• TASK MATERIAL:

· · · ·

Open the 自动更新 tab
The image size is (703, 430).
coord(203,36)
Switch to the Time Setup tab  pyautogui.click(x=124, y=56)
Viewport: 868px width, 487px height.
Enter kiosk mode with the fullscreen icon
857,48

· · · ·

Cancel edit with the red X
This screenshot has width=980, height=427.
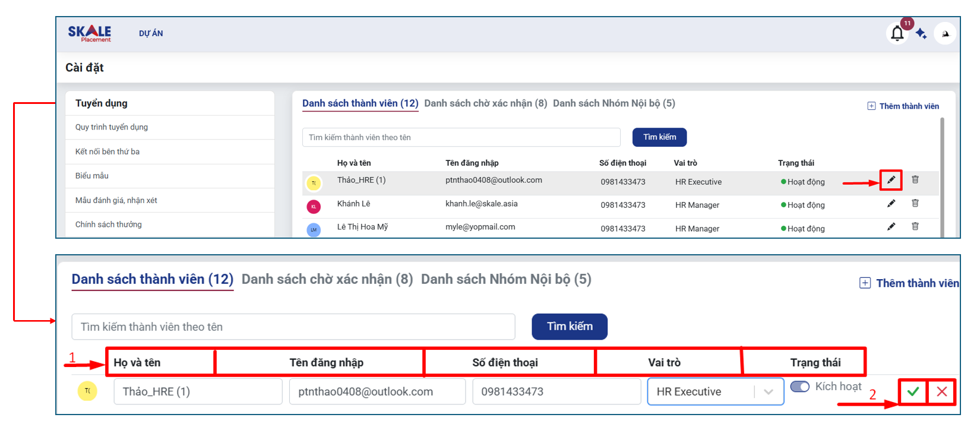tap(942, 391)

· · · ·

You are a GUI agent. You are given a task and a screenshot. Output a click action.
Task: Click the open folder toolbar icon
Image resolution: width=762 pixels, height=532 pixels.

· · · ·

• WORK REQUIRED:
Word for word, restate the lines of the listing above starting at the line with "You are a GUI" and ending at the line with "Image resolution: width=762", and nothing outside them.

• EXERCISE RESULT:
You are a GUI agent. You are given a task and a screenshot. Output a click action.
Task: Click the open folder toolbar icon
Image resolution: width=762 pixels, height=532 pixels.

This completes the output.